- Opening Delimiter -

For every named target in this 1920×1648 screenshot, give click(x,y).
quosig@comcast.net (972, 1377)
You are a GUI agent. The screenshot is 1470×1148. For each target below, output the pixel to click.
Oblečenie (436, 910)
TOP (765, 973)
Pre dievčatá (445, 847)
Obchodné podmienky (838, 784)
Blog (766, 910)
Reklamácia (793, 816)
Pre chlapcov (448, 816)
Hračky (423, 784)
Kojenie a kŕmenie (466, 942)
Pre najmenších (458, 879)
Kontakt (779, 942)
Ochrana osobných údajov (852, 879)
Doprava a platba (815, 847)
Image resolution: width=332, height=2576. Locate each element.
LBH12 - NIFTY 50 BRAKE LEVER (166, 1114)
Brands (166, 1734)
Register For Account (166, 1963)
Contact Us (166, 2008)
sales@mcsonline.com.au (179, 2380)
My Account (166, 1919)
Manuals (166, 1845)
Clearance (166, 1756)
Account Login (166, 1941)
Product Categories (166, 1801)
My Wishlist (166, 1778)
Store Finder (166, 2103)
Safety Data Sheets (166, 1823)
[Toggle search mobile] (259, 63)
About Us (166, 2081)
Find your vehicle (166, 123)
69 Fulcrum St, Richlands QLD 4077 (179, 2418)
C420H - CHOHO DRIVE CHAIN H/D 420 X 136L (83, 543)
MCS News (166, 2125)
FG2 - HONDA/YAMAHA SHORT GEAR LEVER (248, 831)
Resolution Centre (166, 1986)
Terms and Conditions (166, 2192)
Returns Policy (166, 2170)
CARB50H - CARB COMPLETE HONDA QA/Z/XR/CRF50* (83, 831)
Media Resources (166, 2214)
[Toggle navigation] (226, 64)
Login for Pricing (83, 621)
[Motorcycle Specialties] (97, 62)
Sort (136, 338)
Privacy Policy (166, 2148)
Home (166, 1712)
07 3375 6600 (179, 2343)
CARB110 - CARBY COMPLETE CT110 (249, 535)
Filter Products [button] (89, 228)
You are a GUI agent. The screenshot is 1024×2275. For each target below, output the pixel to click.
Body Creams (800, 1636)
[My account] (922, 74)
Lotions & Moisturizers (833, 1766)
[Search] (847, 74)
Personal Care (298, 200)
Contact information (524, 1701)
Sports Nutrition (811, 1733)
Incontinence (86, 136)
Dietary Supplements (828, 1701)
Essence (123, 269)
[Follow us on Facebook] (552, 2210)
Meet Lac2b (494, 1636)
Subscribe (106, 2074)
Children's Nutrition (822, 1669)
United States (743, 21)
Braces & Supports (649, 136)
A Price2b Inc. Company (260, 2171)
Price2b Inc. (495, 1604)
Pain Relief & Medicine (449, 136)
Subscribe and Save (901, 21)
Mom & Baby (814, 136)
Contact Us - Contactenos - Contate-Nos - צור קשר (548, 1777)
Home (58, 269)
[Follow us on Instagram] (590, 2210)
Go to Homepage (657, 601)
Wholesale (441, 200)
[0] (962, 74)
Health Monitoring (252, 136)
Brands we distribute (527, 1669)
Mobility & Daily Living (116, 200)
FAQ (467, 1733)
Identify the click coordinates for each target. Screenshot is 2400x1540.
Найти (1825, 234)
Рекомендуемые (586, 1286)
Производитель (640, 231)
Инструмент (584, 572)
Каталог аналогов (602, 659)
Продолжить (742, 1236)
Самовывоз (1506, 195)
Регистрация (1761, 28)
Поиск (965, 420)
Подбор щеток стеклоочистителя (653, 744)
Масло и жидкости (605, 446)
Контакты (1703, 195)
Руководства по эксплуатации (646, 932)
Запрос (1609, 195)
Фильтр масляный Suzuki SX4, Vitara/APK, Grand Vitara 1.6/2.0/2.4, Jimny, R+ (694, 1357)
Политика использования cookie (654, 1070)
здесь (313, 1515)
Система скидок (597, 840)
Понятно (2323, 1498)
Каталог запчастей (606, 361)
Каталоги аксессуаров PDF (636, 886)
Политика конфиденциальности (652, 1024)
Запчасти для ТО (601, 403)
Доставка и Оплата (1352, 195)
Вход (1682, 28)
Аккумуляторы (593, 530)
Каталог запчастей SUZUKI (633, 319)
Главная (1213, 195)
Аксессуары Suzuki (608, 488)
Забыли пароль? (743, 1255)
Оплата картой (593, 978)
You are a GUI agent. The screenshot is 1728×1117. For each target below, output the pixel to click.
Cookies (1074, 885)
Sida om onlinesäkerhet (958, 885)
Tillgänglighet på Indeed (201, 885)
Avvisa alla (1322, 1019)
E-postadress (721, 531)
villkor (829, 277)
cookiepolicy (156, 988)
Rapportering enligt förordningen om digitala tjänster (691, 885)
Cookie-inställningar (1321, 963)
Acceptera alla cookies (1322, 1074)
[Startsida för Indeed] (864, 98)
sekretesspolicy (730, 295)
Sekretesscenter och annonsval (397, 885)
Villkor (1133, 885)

- Closing Delimiter -

* **Task goal**
Set the listing above down once more in full, exactly as it is.

* **Problem solution**
For every named target in this 1920×1648 screenshot, give click(x,y).
quosig@comcast.net (972, 1377)
You are a GUI agent. The screenshot is 1470×1148. For each target below, output the pixel to click.
Oblečenie (436, 910)
TOP (765, 973)
Pre dievčatá (445, 847)
Obchodné podmienky (838, 784)
Blog (766, 910)
Reklamácia (793, 816)
Pre chlapcov (448, 816)
Hračky (423, 784)
Kojenie a kŕmenie (466, 942)
Pre najmenších (458, 879)
Kontakt (779, 942)
Ochrana osobných údajov (852, 879)
Doprava a platba (815, 847)
Image resolution: width=332, height=2576. Locate each element.
LBH12 - NIFTY 50 BRAKE LEVER (166, 1114)
Brands (166, 1734)
Register For Account (166, 1963)
Contact Us (166, 2008)
sales@mcsonline.com.au (179, 2380)
My Account (166, 1919)
Manuals (166, 1845)
Clearance (166, 1756)
Account Login (166, 1941)
Product Categories (166, 1801)
My Wishlist (166, 1778)
Store Finder (166, 2103)
Safety Data Sheets (166, 1823)
[Toggle search mobile] (259, 63)
About Us (166, 2081)
Find your vehicle (166, 123)
69 Fulcrum St, Richlands QLD 4077 (179, 2418)
C420H - CHOHO DRIVE CHAIN H/D 420 X 136L (83, 543)
MCS News (166, 2125)
FG2 - HONDA/YAMAHA SHORT GEAR LEVER (248, 831)
Resolution Centre (166, 1986)
Terms and Conditions (166, 2192)
Returns Policy (166, 2170)
CARB50H - CARB COMPLETE HONDA QA/Z/XR/CRF50* (83, 831)
Media Resources (166, 2214)
[Toggle navigation] (226, 64)
Login for Pricing (83, 621)
[Motorcycle Specialties] (97, 62)
Sort (136, 338)
Privacy Policy (166, 2148)
Home (166, 1712)
07 3375 6600 (179, 2343)
CARB110 - CARBY COMPLETE CT110 (249, 535)
Filter Products [button] (89, 228)
You are a GUI agent. The screenshot is 1024×2275. For each target below, output the pixel to click.
Body Creams (800, 1636)
[My account] (922, 74)
Lotions & Moisturizers (833, 1766)
[Search] (847, 74)
Personal Care (298, 200)
Contact information (524, 1701)
Sports Nutrition (811, 1733)
Incontinence (86, 136)
Dietary Supplements (828, 1701)
Essence (123, 269)
[Follow us on Facebook] (552, 2210)
Meet Lac2b (494, 1636)
Subscribe (106, 2074)
Children's Nutrition (822, 1669)
United States (743, 21)
Braces & Supports (649, 136)
A Price2b Inc. Company (260, 2171)
Price2b Inc. (495, 1604)
Pain Relief & Medicine (449, 136)
Subscribe and Save (901, 21)
Mom & Baby (814, 136)
Contact Us - Contactenos - Contate-Nos - צור קשר (548, 1777)
Home (58, 269)
[Follow us on Instagram] (590, 2210)
Go to Homepage (657, 601)
Wholesale (441, 200)
[0] (962, 74)
Health Monitoring (252, 136)
Brands we distribute (527, 1669)
Mobility & Daily Living (116, 200)
FAQ (467, 1733)
Identify the click coordinates for each target. Screenshot is 2400x1540.
Найти (1825, 234)
Рекомендуемые (586, 1286)
Производитель (640, 231)
Инструмент (584, 572)
Каталог аналогов (602, 659)
Продолжить (742, 1236)
Самовывоз (1506, 195)
Регистрация (1761, 28)
Поиск (965, 420)
Подбор щеток стеклоочистителя (653, 744)
Масло и жидкости (605, 446)
Контакты (1703, 195)
Руководства по эксплуатации (646, 932)
Запрос (1609, 195)
Фильтр масляный Suzuki SX4, Vitara/APK, Grand Vitara 1.6/2.0/2.4, Jimny, R+ (694, 1357)
Политика использования cookie (654, 1070)
здесь (313, 1515)
Система скидок (597, 840)
Понятно (2323, 1498)
Каталог запчастей (606, 361)
Каталоги аксессуаров PDF (636, 886)
Политика конфиденциальности (652, 1024)
Запчасти для ТО (601, 403)
Доставка и Оплата (1352, 195)
Вход (1682, 28)
Аккумуляторы (593, 530)
Каталог запчастей SUZUKI (633, 319)
Главная (1213, 195)
Аксессуары Suzuki (608, 488)
Забыли пароль? (743, 1255)
Оплата картой (593, 978)
You are a GUI agent. The screenshot is 1728×1117. For each target below, output the pixel to click.
Cookies (1074, 885)
Sida om onlinesäkerhet (958, 885)
Tillgänglighet på Indeed (201, 885)
Avvisa alla (1322, 1019)
E-postadress (721, 531)
villkor (829, 277)
cookiepolicy (156, 988)
Rapportering enligt förordningen om digitala tjänster (691, 885)
Cookie-inställningar (1321, 963)
Acceptera alla cookies (1322, 1074)
[Startsida för Indeed] (864, 98)
sekretesspolicy (730, 295)
Sekretesscenter och annonsval (397, 885)
Villkor (1133, 885)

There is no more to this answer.